Task to complete:
Between the line containing "Where should I click to: Click the Calculate" and the line containing "Task: Click the Registrar turno button" lies a run of lines; give that run again exactly, with both of those lines, and nothing else from the entries below.

Stored items from a collection:
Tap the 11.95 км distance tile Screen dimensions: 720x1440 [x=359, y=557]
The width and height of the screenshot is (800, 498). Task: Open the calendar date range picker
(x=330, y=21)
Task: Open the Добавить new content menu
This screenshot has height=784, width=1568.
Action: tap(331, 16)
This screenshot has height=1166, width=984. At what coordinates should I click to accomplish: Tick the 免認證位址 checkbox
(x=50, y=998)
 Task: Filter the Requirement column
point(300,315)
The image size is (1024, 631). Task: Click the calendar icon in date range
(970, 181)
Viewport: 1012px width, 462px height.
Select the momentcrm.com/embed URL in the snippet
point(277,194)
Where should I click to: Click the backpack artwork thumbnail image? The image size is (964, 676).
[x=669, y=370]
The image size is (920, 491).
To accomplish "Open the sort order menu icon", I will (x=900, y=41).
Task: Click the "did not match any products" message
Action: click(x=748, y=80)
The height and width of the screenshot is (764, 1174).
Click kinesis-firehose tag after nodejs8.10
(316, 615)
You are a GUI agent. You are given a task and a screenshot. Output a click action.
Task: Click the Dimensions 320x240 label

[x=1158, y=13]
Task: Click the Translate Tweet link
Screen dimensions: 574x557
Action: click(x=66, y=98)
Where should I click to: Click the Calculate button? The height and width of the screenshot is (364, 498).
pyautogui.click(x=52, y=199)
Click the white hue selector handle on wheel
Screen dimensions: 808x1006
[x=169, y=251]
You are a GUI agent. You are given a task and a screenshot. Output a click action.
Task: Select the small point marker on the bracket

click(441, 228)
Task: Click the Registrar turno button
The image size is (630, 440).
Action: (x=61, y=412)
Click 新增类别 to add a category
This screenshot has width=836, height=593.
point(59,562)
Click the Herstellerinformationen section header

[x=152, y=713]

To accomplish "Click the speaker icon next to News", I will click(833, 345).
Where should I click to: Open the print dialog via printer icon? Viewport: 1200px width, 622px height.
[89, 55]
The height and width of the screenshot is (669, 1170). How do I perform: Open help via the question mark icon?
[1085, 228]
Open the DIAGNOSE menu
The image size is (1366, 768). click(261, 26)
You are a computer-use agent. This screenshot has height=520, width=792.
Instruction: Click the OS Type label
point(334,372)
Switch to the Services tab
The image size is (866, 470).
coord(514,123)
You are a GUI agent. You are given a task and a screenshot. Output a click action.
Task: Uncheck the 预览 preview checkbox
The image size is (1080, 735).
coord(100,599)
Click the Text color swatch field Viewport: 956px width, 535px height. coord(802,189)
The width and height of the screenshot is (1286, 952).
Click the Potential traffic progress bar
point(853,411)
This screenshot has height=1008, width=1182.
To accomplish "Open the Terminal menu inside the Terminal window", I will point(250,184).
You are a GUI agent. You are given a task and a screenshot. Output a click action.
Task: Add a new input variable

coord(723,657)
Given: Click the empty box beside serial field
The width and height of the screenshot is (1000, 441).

Reply:
Where should I click to: Click the Calculate button? The height and width of the screenshot is (364, 498).
pyautogui.click(x=52, y=199)
Click the white hue selector handle on wheel
Screen dimensions: 808x1006
[x=169, y=251]
You are a GUI agent. You are given a task and a screenshot. Output a click action.
Task: Select the small point marker on the bracket

click(441, 228)
Task: Click the Registrar turno button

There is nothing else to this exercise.